▶ [Data section]:
• • •

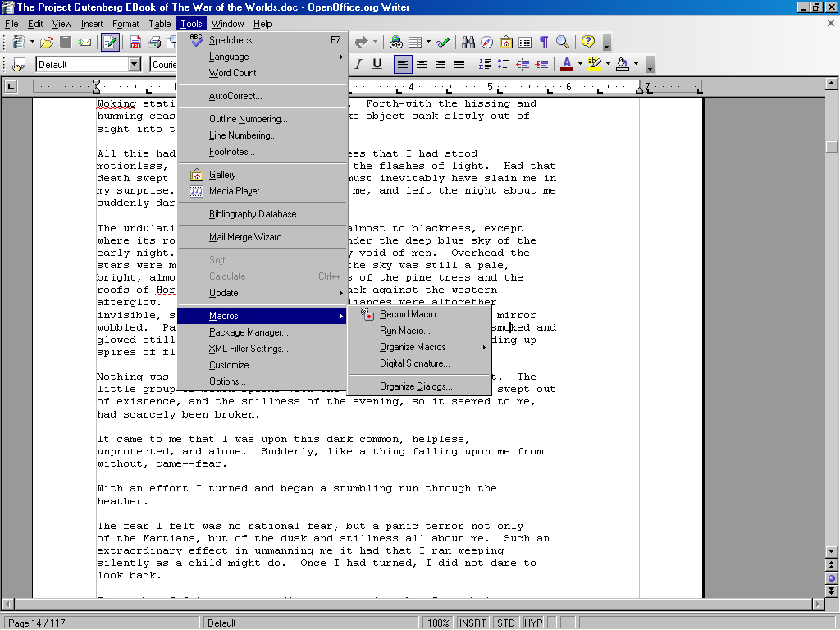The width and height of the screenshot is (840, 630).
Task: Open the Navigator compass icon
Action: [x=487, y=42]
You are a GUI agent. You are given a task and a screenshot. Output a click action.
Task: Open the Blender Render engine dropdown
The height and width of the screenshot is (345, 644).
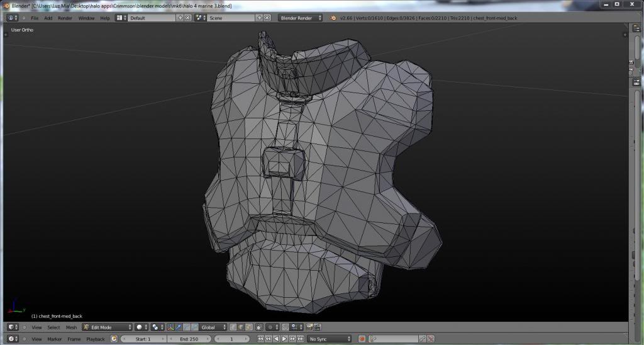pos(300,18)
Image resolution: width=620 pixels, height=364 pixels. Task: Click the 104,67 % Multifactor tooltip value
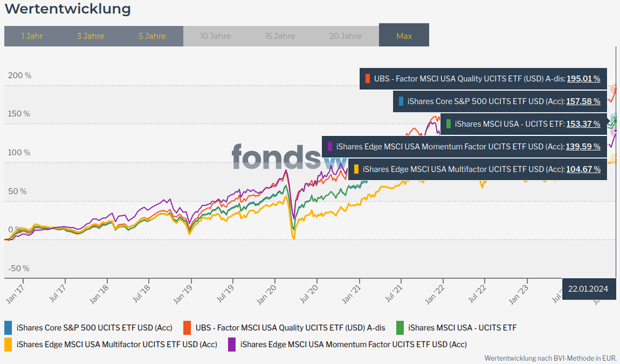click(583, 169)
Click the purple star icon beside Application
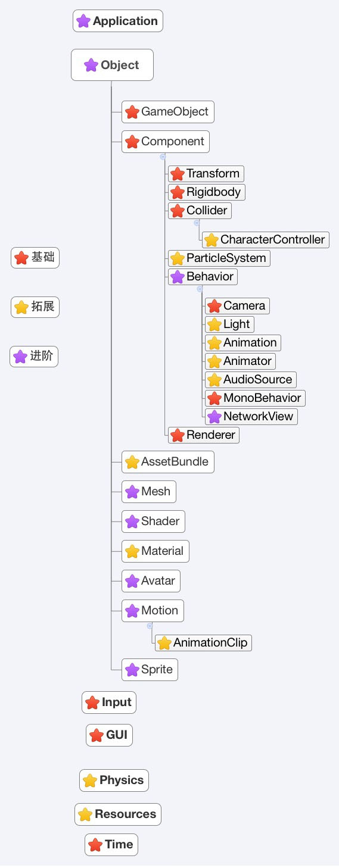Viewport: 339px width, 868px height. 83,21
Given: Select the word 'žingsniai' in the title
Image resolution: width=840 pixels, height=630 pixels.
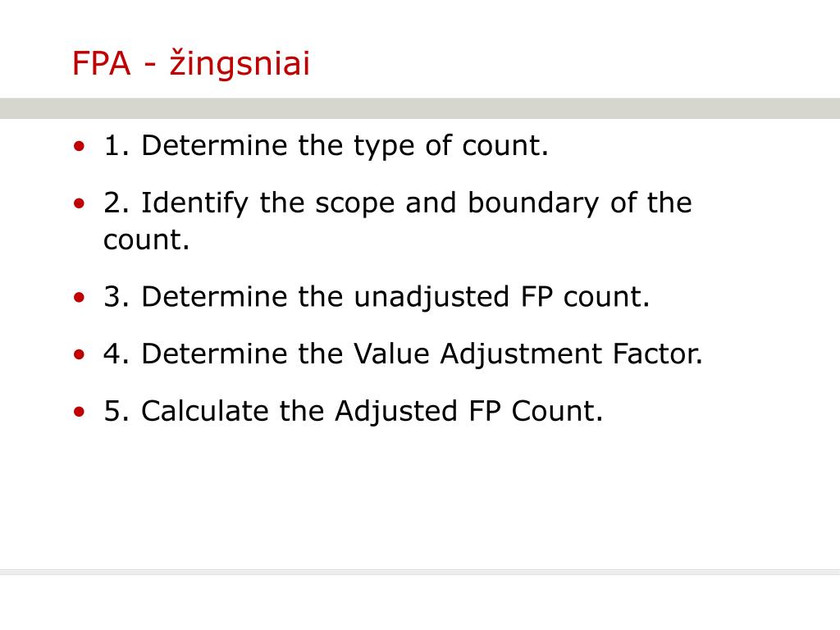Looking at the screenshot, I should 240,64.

• • •

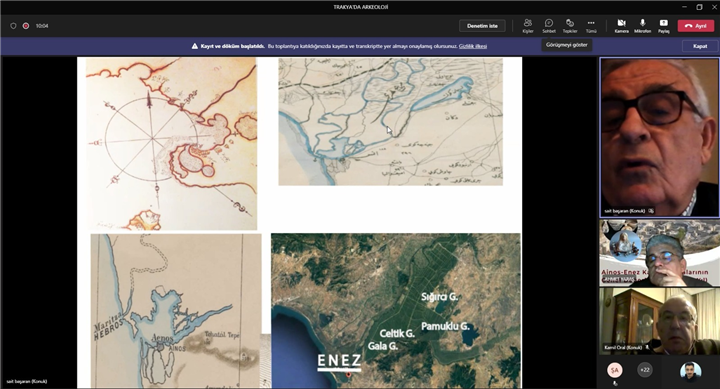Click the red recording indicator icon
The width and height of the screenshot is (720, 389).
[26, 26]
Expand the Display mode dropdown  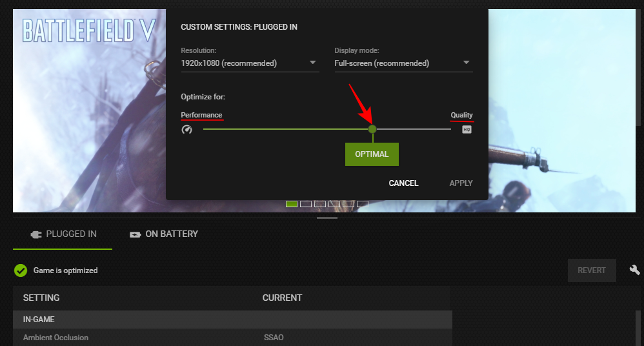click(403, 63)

• • •

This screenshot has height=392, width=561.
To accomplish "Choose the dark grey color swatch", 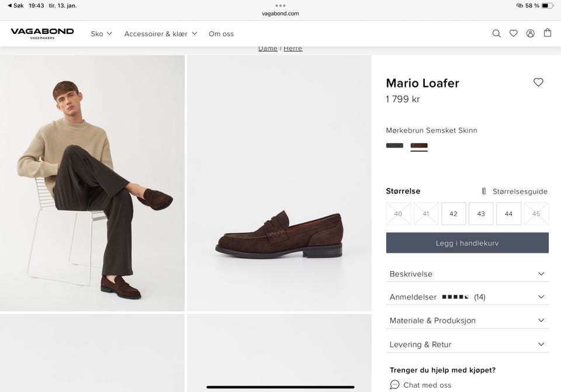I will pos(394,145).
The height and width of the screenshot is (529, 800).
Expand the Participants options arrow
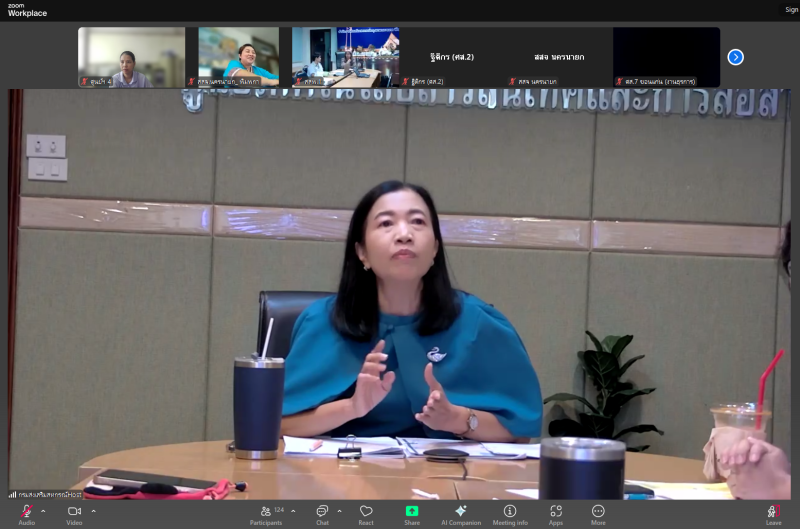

• • •

▶ [Exercise goal]:
Exactly the lines above from the one with "The height and width of the screenshot is (529, 800)." to the one with "Expand the Participants options arrow", both included, are to be quoted; leave the rest out.

▶ [Solution below]:
The height and width of the screenshot is (529, 800).
Expand the Participants options arrow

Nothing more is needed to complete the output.